On nearly every night of the year, the White House and the Republican Party conduct expensive field polls, tracking surveys and focus groups in which they test the political appeal of various potential messages. Watching Bush's Friday press conference, you can easily figure out what the numbers the night before told Karl Rove about the best way for the President to frame the interrogation dust-up.
"I am confident that I can work out a successful compromise with members of both parties." Nope. That doesn't move mid-term voters toward Republicans.
"Honorable people on both sides of the aisle have reasonable differences about how to resolve this." Uh-uh. Needle still stuck.
"If Congress doesn't add specificity to the Geneva Conventions, that will kill the program, hurt our fight against terrorism and endanger the American people." Yup, that's the ticket. My way or the highway. My way = safety and security. Their way = exploding hair gel.
The numbers are telling Rove that the more goat-like and belligerent Bush is, the more Bush frames the fight as my-program vs. no-program, the less he's forced to talk about Iraq and accountability, and the less the Congressional ballot tilts away from the party of Ney & DeLay.

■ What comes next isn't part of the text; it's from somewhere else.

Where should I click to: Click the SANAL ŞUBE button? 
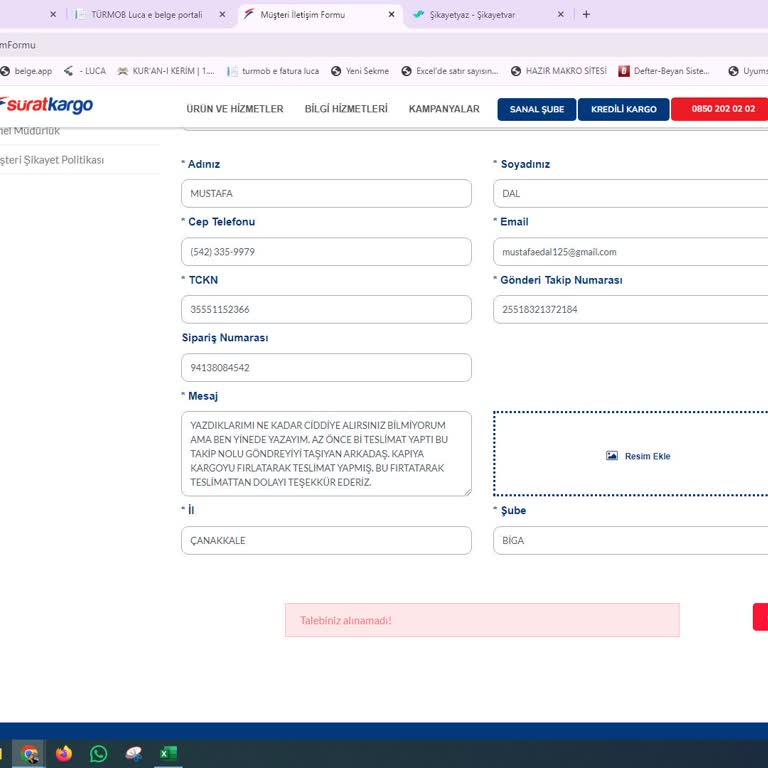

Opposition on this issue from Senate Republicans must also play well in the overnights. The less that Congress can be depicted as a rubber stamp, the less furious voters are about the lack of checks and balances. So even if Bush loses on the issue, he wins on the politics.
My guess is that the biggest political danger Bush faces comes when this fight is framed not as a smackdown drama, but in moral terms. Not: who will win this battle? But rather: is it good or bad for captured American soldiers to lose the protection of the Geneva Conventions? I've got no doubt what the polls tell Rove about that.